### THE REQUEST
Write out these lines again, changing "refresh icon" to "reload icon" and leaving everything else unchanged.

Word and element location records

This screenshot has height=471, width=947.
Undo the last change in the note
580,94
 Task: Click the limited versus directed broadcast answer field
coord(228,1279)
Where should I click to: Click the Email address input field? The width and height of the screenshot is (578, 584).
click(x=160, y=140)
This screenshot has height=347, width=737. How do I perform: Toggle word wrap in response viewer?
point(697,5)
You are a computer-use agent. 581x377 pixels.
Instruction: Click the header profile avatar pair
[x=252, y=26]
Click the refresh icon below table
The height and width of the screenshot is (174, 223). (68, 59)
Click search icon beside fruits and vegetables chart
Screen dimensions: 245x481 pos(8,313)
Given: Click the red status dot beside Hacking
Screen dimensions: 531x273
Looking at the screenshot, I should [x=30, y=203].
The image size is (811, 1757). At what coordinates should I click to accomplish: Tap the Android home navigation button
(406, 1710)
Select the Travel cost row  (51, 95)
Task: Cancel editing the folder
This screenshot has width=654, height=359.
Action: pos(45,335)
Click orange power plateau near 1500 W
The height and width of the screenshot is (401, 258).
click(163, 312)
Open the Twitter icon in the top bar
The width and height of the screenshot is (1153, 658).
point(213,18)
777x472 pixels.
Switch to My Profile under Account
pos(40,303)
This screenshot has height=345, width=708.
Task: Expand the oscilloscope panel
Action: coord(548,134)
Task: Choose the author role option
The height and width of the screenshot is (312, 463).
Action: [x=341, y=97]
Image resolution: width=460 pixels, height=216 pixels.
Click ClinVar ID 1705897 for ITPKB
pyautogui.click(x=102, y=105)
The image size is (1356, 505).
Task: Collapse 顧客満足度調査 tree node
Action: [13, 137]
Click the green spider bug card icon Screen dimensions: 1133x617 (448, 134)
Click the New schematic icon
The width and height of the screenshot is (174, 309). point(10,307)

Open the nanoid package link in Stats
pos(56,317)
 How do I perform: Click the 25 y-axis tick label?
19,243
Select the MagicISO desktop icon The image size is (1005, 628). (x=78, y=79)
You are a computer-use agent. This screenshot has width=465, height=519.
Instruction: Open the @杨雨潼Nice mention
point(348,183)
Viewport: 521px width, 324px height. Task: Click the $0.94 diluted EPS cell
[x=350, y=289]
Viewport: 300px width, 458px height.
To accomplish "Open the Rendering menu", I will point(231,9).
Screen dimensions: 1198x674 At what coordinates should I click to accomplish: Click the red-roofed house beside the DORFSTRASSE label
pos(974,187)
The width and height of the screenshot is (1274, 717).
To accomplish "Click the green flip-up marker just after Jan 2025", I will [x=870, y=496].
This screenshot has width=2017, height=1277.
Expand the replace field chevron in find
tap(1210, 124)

### REPLY
This screenshot has height=471, width=947.
Undo the last change in the note
580,94
 Task: Click the limited versus directed broadcast answer field
coord(228,1279)
Where should I click to: Click the Email address input field? The width and height of the screenshot is (578, 584).
click(x=160, y=140)
This screenshot has height=347, width=737. How do I perform: Toggle word wrap in response viewer?
point(697,5)
You are a computer-use agent. 581x377 pixels.
Instruction: Click the header profile avatar pair
[x=252, y=26]
Click the reload icon below table
The height and width of the screenshot is (174, 223). (68, 59)
Click search icon beside fruits and vegetables chart
Screen dimensions: 245x481 pos(8,313)
Given: Click the red status dot beside Hacking
Screen dimensions: 531x273
Looking at the screenshot, I should [x=30, y=203].
The image size is (811, 1757). At what coordinates should I click to accomplish: Tap the Android home navigation button
(406, 1710)
Select the Travel cost row  (51, 95)
Task: Cancel editing the folder
This screenshot has width=654, height=359.
Action: pos(45,335)
Click orange power plateau near 1500 W
The height and width of the screenshot is (401, 258).
click(163, 312)
Open the Twitter icon in the top bar
The width and height of the screenshot is (1153, 658).
point(213,18)
777x472 pixels.
Switch to My Profile under Account
pos(40,303)
This screenshot has height=345, width=708.
Task: Expand the oscilloscope panel
Action: coord(548,134)
Task: Choose the author role option
The height and width of the screenshot is (312, 463).
Action: [x=341, y=97]
Image resolution: width=460 pixels, height=216 pixels.
Click ClinVar ID 1705897 for ITPKB
pyautogui.click(x=102, y=105)
The image size is (1356, 505).
Task: Collapse 顧客満足度調査 tree node
Action: [13, 137]
Click the green spider bug card icon Screen dimensions: 1133x617 (448, 134)
Click the New schematic icon
The width and height of the screenshot is (174, 309). point(10,307)

Open the nanoid package link in Stats
pos(56,317)
 How do I perform: Click the 25 y-axis tick label?
19,243
Select the MagicISO desktop icon The image size is (1005, 628). (x=78, y=79)
You are a computer-use agent. This screenshot has width=465, height=519.
Instruction: Open the @杨雨潼Nice mention
point(348,183)
Viewport: 521px width, 324px height. Task: Click the $0.94 diluted EPS cell
[x=350, y=289]
Viewport: 300px width, 458px height.
To accomplish "Open the Rendering menu", I will point(231,9).
Screen dimensions: 1198x674 At what coordinates should I click to accomplish: Click the red-roofed house beside the DORFSTRASSE label
pos(974,187)
The width and height of the screenshot is (1274, 717).
To accomplish "Click the green flip-up marker just after Jan 2025", I will [x=870, y=496].
This screenshot has width=2017, height=1277.
Expand the replace field chevron in find
tap(1210, 124)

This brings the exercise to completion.